La preuve contraire aux mentions apposées sur le seul procès-verbal de renseignements, non signé de l’intéressé, apparaît rapportée par les deux procès-verbaux, de placement en retenue et de fin de retenue, qui le contredisent, le procès-verbal de fin de retenue ayant été dressé ultérieurement et le premier procès-verbal étant signé de l’intéressé et de l’officier de police judiciaire.

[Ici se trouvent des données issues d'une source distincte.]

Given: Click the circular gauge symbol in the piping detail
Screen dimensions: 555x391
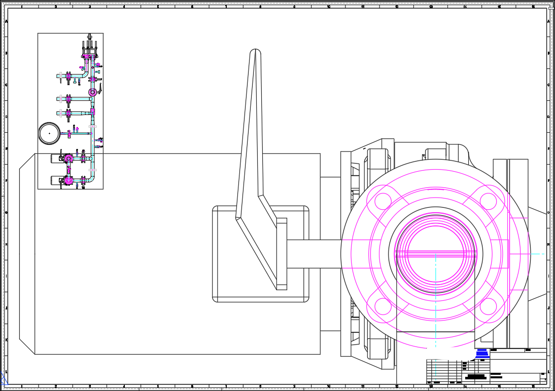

Dès lors, il apparaît établi que M. [E] [T] a été entendu hors la présence de l’avocat qu’il avait pourtant sollicitée, ce qui l’a privé de l’assistance juridique à laquelle il avait droit et a nui à sa défense.
C’est donc par des motifs pertinents, que la cour adopte, que le premier juge a constaté l’irrégularité de la procédure et ordonné la main-levée de la mesure de rétention administrative de M. [E] [T] ainsi que la mise en liberté de ce dernier.
En conséquence, la décision entreprise sera confirmée en toutes ses dispositions.
PAR CES MOTIFS :
Statuant publiquement, par ordonnance réputée contradictoire et en dernier ressort,
Déclare recevable l’appel interjeté par le procureur de la République de Rouen à l’encontre de l’ordonnance rendue le 29 Janvier 2025 par le magistrat du siège du tribunal judiciaire de ce tribunal, déclarant la décision de placement en rétention prononcée à l’encontre de M. [E] [T] irrégulière, ordonnant en conséquence sa mise en liberté, et disant n’y avoir lieu à statuer sur la demande de prolongation de la rétention administrative le concernant,
Confirme l’ordonnance rendue le 29 Janvier 2025 par le magistrat du siège du tribunal judiciaire de Rouen en toutes ses dispositions,
Fait à [Localité 3], le 30 Janvier 2025 à 15h55.
LE GREFFIER, LA CONSEILLERE,
NOTIFICATION
La présente ordonnance est immédiatement notifiée contre récépissé à toutes les parties qui en reçoivent une expédition et sont informées de leur droit de former un pourvoi en cassation dans les deux mois de la présente notification et dans les conditions fixées par les articles 973 et suivants du code de procédure civile.